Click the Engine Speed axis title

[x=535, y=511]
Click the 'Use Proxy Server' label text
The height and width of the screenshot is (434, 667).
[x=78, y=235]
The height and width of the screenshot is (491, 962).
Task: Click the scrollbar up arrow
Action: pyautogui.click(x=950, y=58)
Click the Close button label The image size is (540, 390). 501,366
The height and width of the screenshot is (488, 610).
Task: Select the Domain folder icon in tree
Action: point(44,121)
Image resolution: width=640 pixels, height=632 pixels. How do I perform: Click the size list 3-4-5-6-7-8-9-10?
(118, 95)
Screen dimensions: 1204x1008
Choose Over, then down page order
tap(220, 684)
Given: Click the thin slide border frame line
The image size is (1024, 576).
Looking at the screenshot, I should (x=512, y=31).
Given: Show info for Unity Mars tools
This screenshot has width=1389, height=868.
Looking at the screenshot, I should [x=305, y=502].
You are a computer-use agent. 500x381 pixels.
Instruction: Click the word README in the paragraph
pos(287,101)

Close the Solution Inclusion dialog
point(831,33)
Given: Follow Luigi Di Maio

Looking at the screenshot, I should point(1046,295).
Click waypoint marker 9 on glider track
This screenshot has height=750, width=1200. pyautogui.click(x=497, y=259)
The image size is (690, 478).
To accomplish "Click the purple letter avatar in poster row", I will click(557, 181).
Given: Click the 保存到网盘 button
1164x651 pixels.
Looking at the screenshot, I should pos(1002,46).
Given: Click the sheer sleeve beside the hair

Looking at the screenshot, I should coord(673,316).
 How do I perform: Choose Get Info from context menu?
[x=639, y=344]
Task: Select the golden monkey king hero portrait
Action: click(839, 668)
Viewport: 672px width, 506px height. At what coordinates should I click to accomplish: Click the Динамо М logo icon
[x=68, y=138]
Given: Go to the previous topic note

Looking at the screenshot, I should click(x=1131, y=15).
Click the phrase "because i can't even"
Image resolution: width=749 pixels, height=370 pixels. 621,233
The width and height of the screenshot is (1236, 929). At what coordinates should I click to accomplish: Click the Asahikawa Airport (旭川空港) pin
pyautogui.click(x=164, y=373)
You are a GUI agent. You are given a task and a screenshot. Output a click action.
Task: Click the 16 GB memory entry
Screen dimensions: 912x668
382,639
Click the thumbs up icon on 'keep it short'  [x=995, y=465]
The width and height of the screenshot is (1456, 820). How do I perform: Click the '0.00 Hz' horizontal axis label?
○ ○ ○ ○ ○ ○ ○
TASK OBJECTIVE:
Retrieve all lines from the data that contain the string "agent".

WRITTEN SOLUTION:
You are a computer-use agent. 500x381 pixels.
You are a GUI agent. You are given a task and a screenshot. Output a click action.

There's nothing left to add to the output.